## Prompt
Scan the entries below and return each line that contains "pixels".

Data extracted from a collection:
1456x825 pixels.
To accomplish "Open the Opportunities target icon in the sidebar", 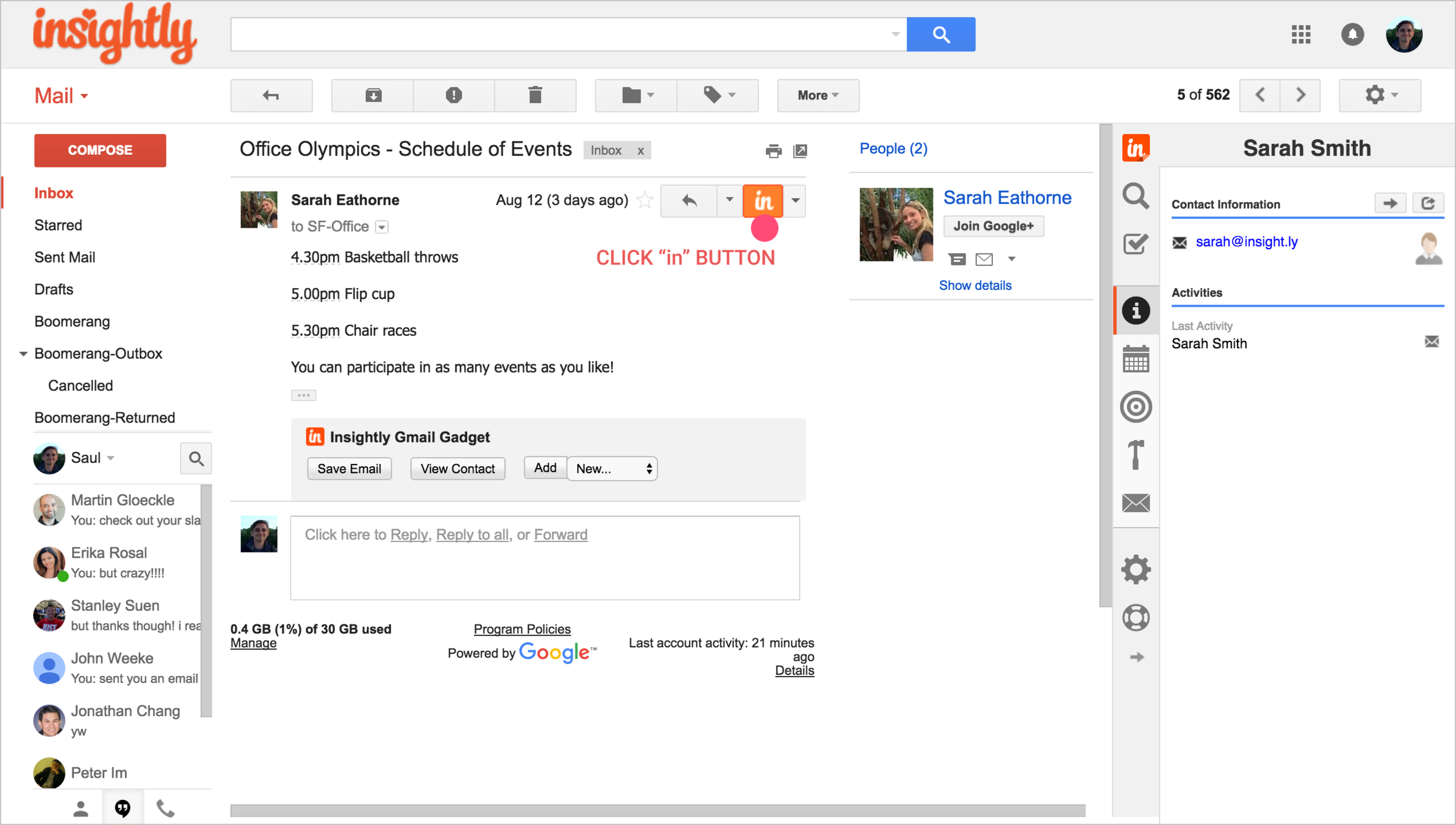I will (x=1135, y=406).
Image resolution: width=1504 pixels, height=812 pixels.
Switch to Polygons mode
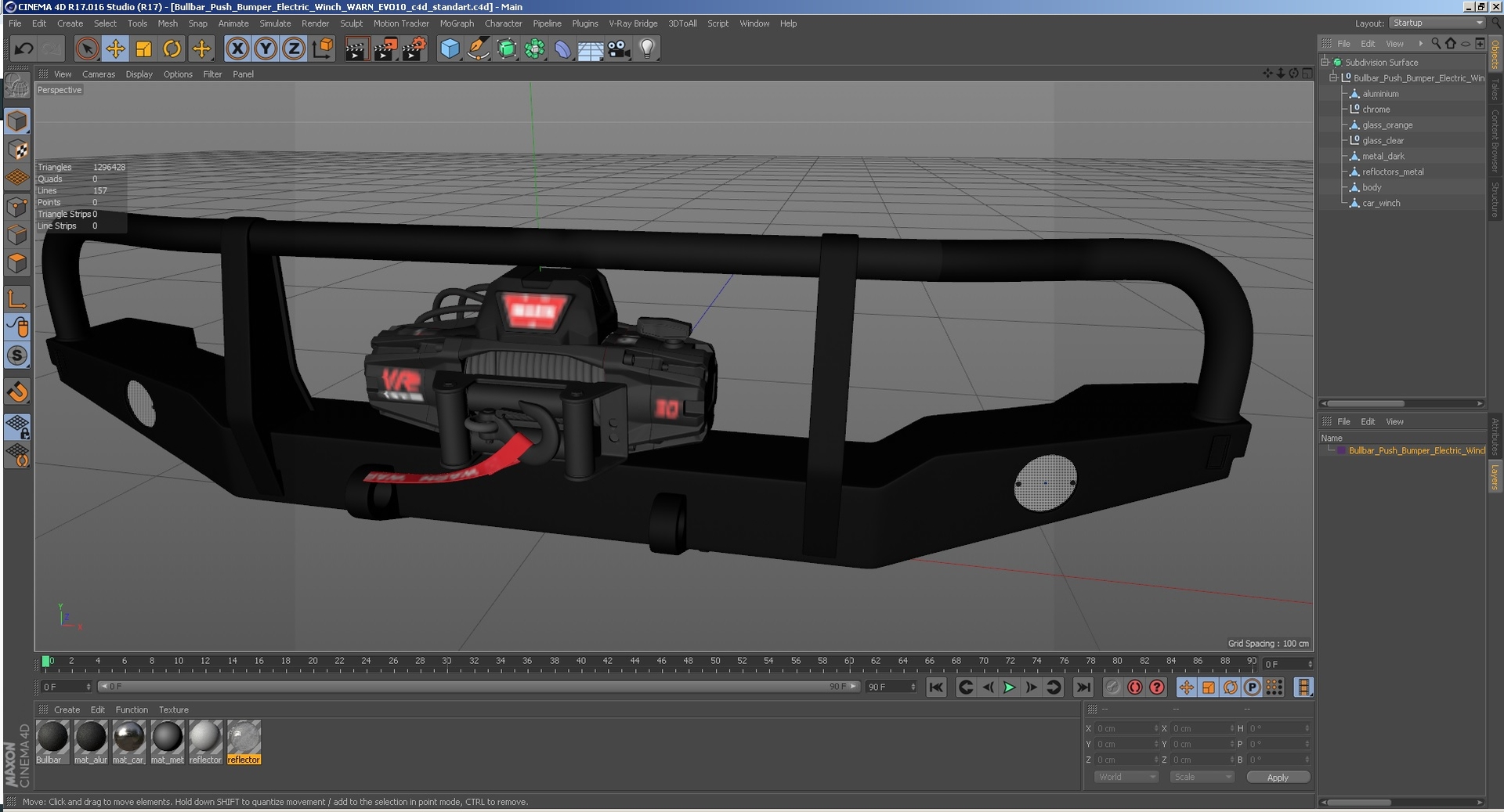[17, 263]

## Answer to this exercise
1456x825 pixels.
Image resolution: width=1504 pixels, height=812 pixels.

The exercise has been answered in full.